Emulating a social environment online seemed to him like a way to short-circuit some of the more toxic and problematic elements baked into real social networks, but also had the potential to provide a set of ‘social training wheels’ to people who might aspire to more healthy online interactions with real people down the road, too.
“I always thought it was fun because Club Penguin to me was like a simulation of the world, but it was for kids and it was safer,” Sayman said. “It allowed me to learn about how to interact with other people, and how to do the adult life of pretending to have my house and my clothes and my things – so it's almost like a play, pretend kind of thing for kids of like the adult world.”
Contemporary life doesn’t so much resemble the traditional kids’ habit of playing house, thanks to the degree to which we rely on internet connectivity and online communication. SocialAI was influenced heavily by the realization that much of our adult lives today – for better or for worse – revolves around using social media, responsible but productive use of which something we’re still not great at preparing kids for ahead of time.
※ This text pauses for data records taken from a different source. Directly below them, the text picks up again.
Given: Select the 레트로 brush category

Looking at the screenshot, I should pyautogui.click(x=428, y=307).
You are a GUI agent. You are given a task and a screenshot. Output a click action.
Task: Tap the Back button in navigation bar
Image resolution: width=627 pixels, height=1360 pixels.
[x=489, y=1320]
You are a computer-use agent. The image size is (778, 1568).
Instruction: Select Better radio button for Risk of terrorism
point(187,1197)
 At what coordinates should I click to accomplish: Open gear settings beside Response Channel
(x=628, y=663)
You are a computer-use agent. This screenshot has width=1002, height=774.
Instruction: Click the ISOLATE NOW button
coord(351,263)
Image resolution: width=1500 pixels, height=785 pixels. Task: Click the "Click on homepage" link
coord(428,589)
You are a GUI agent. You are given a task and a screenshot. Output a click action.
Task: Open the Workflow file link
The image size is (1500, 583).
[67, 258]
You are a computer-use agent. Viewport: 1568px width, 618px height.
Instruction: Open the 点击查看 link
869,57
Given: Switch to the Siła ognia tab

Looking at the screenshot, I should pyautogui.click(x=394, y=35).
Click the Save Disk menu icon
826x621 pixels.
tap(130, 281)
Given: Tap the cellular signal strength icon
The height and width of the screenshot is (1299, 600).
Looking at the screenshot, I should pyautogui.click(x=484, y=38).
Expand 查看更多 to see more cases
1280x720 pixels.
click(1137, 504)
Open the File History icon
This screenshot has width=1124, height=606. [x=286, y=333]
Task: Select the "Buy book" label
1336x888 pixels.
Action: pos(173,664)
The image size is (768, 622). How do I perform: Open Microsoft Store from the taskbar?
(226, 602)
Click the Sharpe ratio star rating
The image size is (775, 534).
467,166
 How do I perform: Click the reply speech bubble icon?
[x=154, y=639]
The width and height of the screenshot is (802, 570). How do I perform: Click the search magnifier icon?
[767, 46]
During our chat, we even discussed the possibility that we realize in time that the internet actually isn’t all that good for healthy social interaction, and it becomes a place optimized for information retrieval and co-creation with virtual entities rather than a space for people to connect with one another. That might instead go back to being a primarily IRL construct – leaving generative AI to dominate the once ‘social’ spaces our online lives became largely fixated upon.
Sayman announced last month that he’d be joining Meta once again, a homecoming for an incredibly talented builder who started his career there at just 17. The move came after he gained a lot of attention for SocialAI, and per Sayman himself his future work will focus on pushing forward the state of the art of gen AI products at the company, as well as shaping the future of our social interaction.